Seamus Mullen, the chef and restaurateur behind Manhattan’s Tertulia, is changing his priorities. “I was sick for pretty much all of my 30s,” the 41-year-old says. Mullen overhauled his diet, cured his illness and now considers himself an ambassador for healthy living. While his popular Spanish restaurant empire is still going strong (he also runs the tapas restaurants El Colmado and El Colmado Butchery in New York), he’s also opening two new health-conscious establishments, one in Los Angeles and one in Brooklyn. “It’s my calling and my responsibility to try and help other people as much as I can. And for me the restaurant is really a great place to actually affect some change.”

We talked to Mullen about his new restaurants, the Wanderlust Café in Hollywood and the forthcoming restaurant in Brooklyn Bridge Park’s 1 Hotel, and his surprising no-carb diet.

What do you have to take into consideration when developing a hotel restaurant in Brooklyn?
We’re going to be in a hotel in a neighborhood that’s changing really quickly in a very dynamic park. We’re going to get several million visitors every summer. We’re kind of wedged in between two really cool neighborhoods in Brooklyn, just below Brooklyn Heights, Columbia Heights, which is a vey established residential neighborhood, and right next to DUMBO, which is where I live. A lot of people are moving into that neighborhood but there are very few good restaurants. It’s very underserved. I’m trying to create the kind of restaurant I want to go to because there isn’t one like that in my neighborhood.

### EXTRACTED INFORMATION
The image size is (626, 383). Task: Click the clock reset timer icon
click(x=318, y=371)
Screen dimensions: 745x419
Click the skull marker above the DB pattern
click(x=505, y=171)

### PROBLEMS TO SOLVE
(1) In the Seamus Mullen interview, which Brooklyn neighborhood does Mullen say he lives in?
(2) Carry on the Seamus Mullen interview, starting after its final sentence.

### ANSWERS FOR THE EXERCISE
(1) DUMBO.

(2)
The restaurant will be in a hotel, but that being said, we’ve worked really hard to create it as a space that just feels really comfortable to be in. The concept direction of the hotel is all around everything being natural, as environmentally friendly and sustainable as possible. So that dovetails really nicely with what we do in the restaurant and what my beliefs about food are.

What kind of food will the restaurant serve?
It’s not going to be Spanish. It’s going to be a very seasonal, local farm-to-table menu with an emphasis on healthy cooking. A lot of vegetables. It’s really going to be an expression of how I cook at home and how I eat, but in a restaurant setting. Wellness is very important to me, so there’s a lot of grilled vegetables and seafood.

We’ll have a cafe and a juice bar as well as a three-meal-a-day restaurant. So you can come in and have coffee and juice or light breakfast or light lunch or grab a snack and take it into the park. I really do think it’s going to be a staple in the neighborhood.

It sounds like you’re really using your platform as a chef to promote healthy living.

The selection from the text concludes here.